Last winter, I took several of our leaders on an off-site to chart out a growth plan for the year, and also to better define some job descriptions for several of our positions in the company. I was taking these leaders away from their families for 3 days and I decided to write a note to each of their spouses and mail it to them, to arrive the day after we left. The note was a simple ‘thank you’ for allowing me to take up their honey’s time and a promise from me that I was doing my part as their leader to help them advance their career. Each note was personalized with something I appreciated about their spouse and how they were fortunate to have great support at home. Several of those leaders told me later, once they found out I had written their spouse, how much it was appreciated that I would take the time to do that. But also, it was appreciated that I recognized a spouse’s role in supporting their development. Little things like this are huge and go a long way. Now, when I need to lean on my team to put in the extra hours or to travel for the company, I can be confident they are supported from home, and that is huge for a developing leader. Also, by doing something simple like this, I have earned serious relationship credibility with these leaders when I have to hold them accountable. In fact, I’ll be bold enough to say that if you don’t make a point to recognize someone for getting it right, you will ultimately build resentment among your team and be surrounded by people who will work just hard enough to keep the job. Why in the world would you want that when it takes only a little extra effort on your part to get the best and most out of everyone daily?
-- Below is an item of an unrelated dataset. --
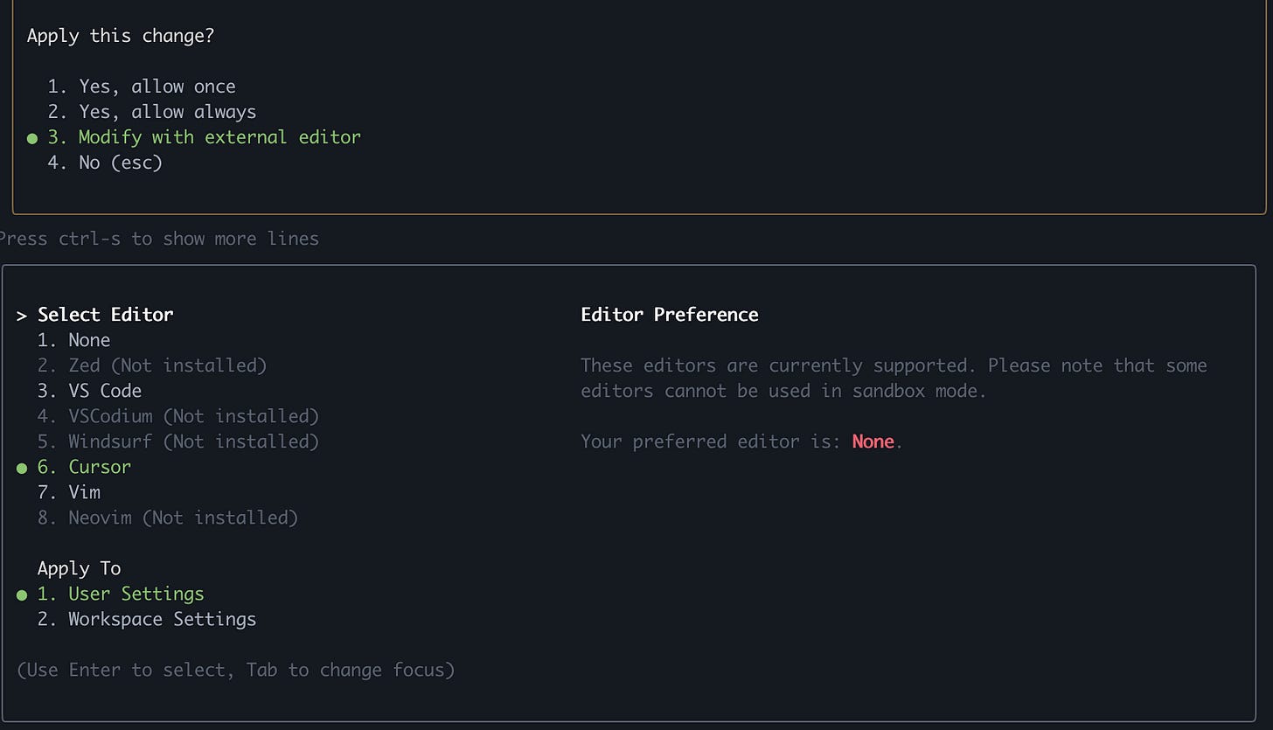The width and height of the screenshot is (1273, 730).
Task: Click the 'Select Editor' section header
Action: 106,314
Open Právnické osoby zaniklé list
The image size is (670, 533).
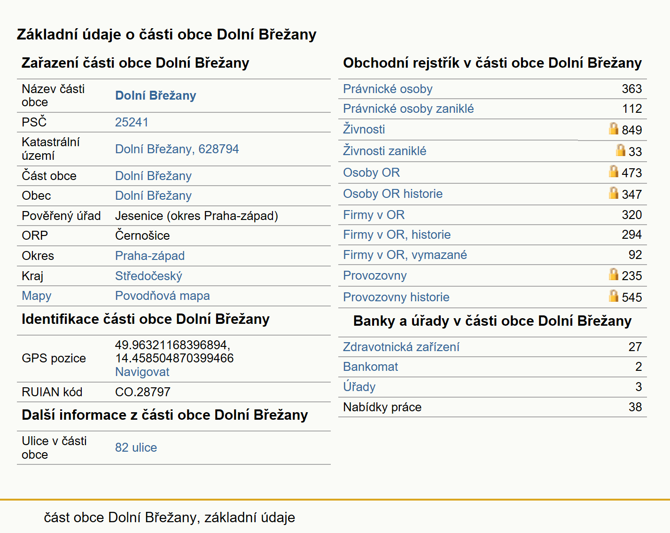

You can steal these ideas if you want, but I think you should also be able to use your creativity to come up with ways you can accomplish the same results. Put it on your calendar to start if you have to, but do it. And do it over again, and again until it becomes a habit. It won’t take long for you to see the fruit of it in your professional relationships. Don’t forget, as you climb the ladder and continue to achieve success, you will need to lean on these people more and more to ensure your organization is staying relevant to those you serve. Don’t make it harder on yourself by only being hard on them. They’ll gladly reward your recognition with a loyalty money can’t buy.